Elastic Beanstalk is Amazon’s answer to the easy management of container-based applications. EB trades functionality like service discovery, cross-node communication, and advanced scheduling for simplicity and ease-of-use.

One often overlooked convenience provided by EB is its support for environment variables. Instead of breaking 12-factor app rules by encouraging the storage of environment variables in the repository (dev.yaml, staging.yaml, etc.) or creating workflow problems with a env.yaml per branch, EB does something better: an easily configurable key-value store for each environment you create.

Centrally Managed Secrets

While EB’s key-value store is very convenient, once you begin to manage the same set of variables across developer machines, CI/CD platforms, and EB environments, a central authority for managing these variables makes things much easier. On top of that, it’s relatively easy to accidentally change a variable that breaks your application – having safeguards against that is desirable.

A centrally managed secret store like Environr takes the place of the environment variables in EB and injects them into the environment at run-time.

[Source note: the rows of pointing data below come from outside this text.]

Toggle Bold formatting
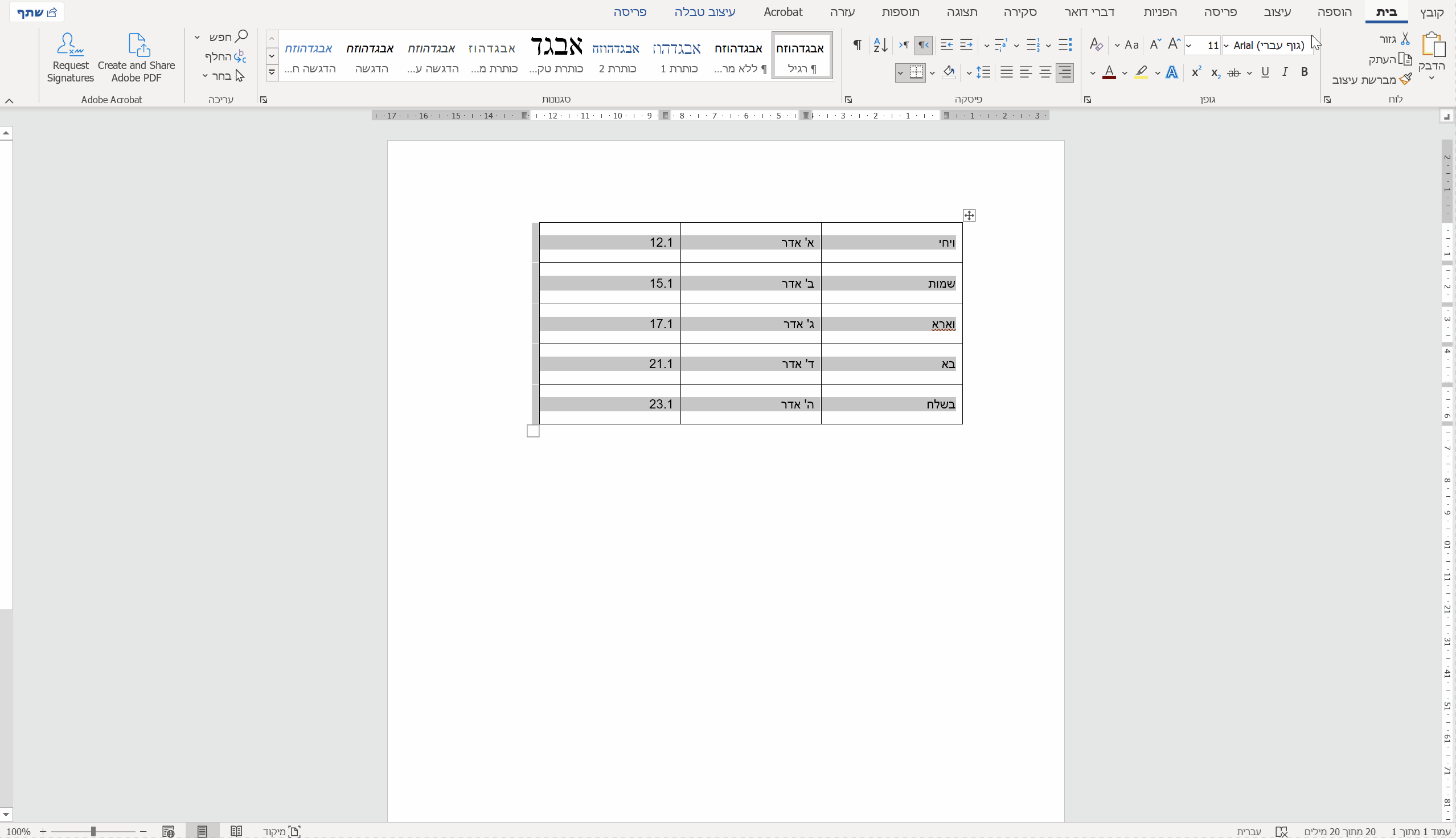Viewport: 1456px width, 838px height. 1304,72
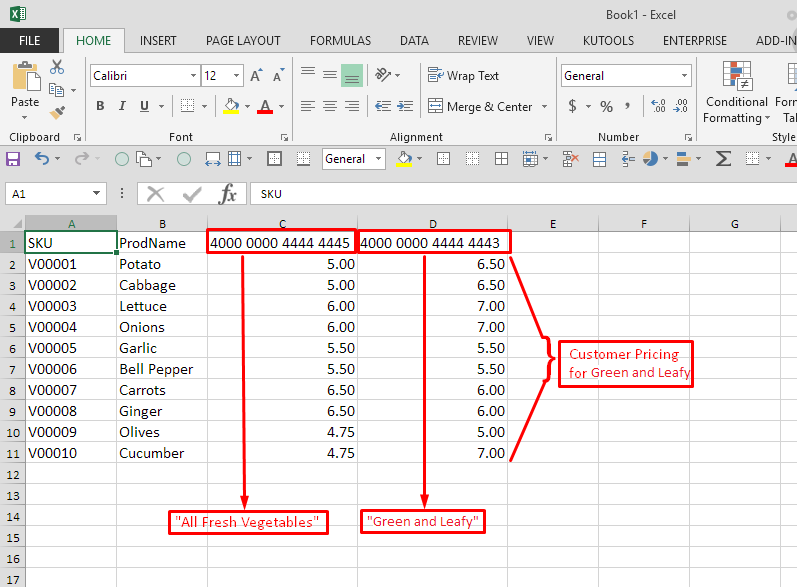Toggle Wrap Text
Image resolution: width=797 pixels, height=587 pixels.
click(x=463, y=76)
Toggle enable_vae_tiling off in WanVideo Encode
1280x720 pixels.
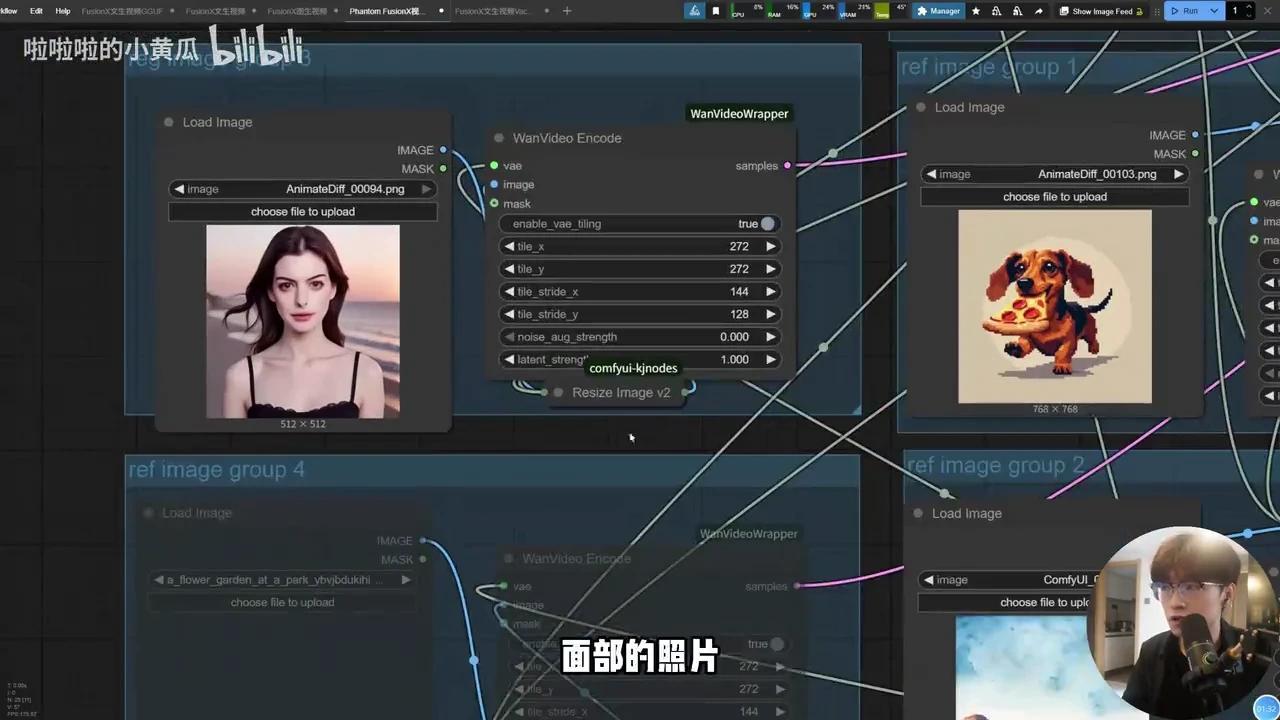click(767, 224)
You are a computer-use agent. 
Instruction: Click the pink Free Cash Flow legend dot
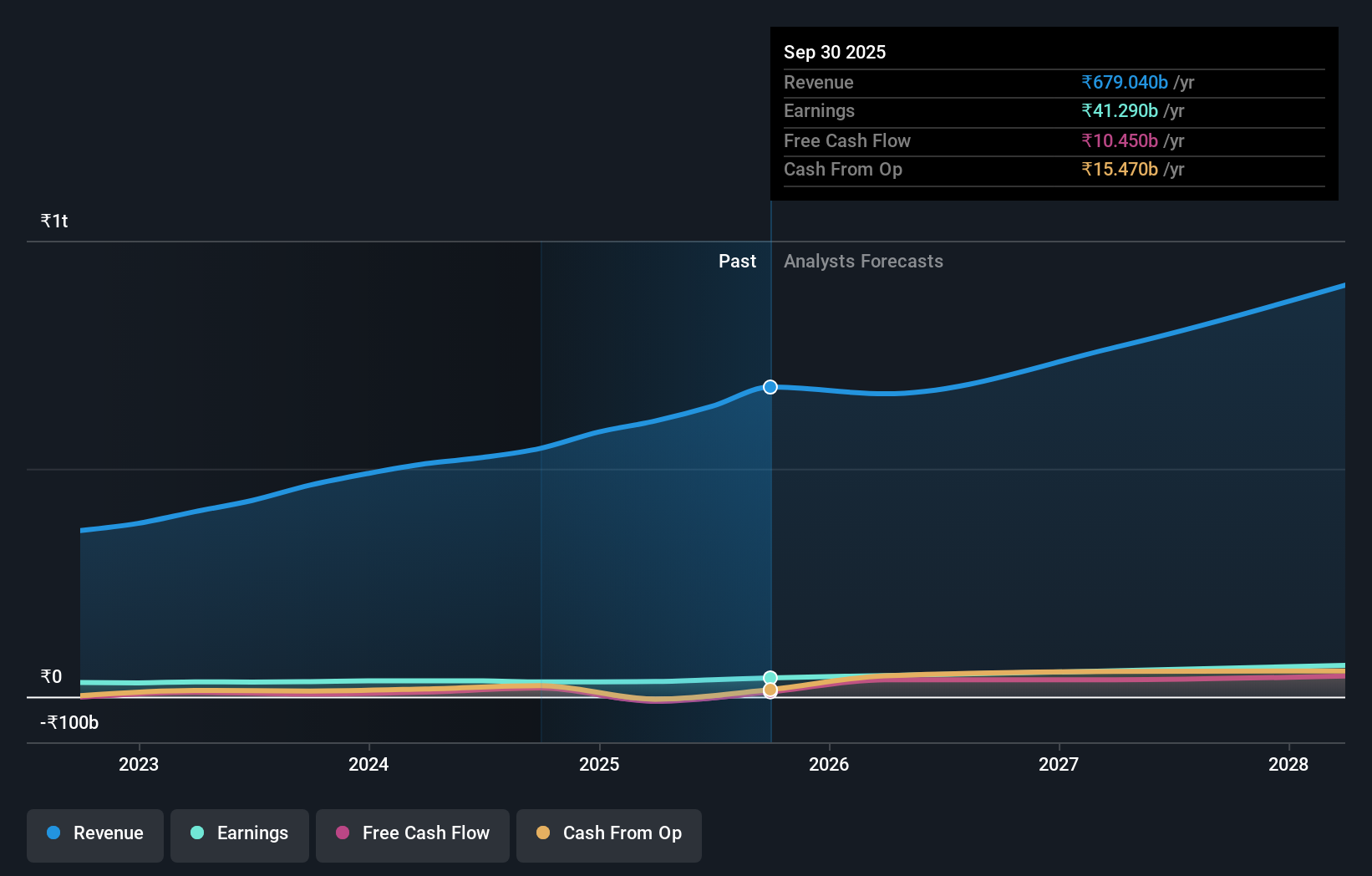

With one central location to manage configuration maps, maintaining synchronized configurations across your different environments becomes much less of a challenge.

After copying EB-managed variables to Environr, a few steps are needed:

  • Replace EB-managed variables with an ENVIRONR_API_KEY and ENVIRONR_API_SECRET
  • Create a /run.sh script and add it to the container at build time

The run script can be as simple as:

#!/usr/bin/env bash

env $(environr-cli env --env-output oneline [config set name]) /path/to/application


This fetches the configuration, sets the environment variables being returned, and runs the application.

Now, when it’s time to inject environment configurations into CI/CD platforms or developers’ machines, just create a new Environr API key for each and setup the configuration maps. No more wrestling with environment out-of-sync secrets and environment variables!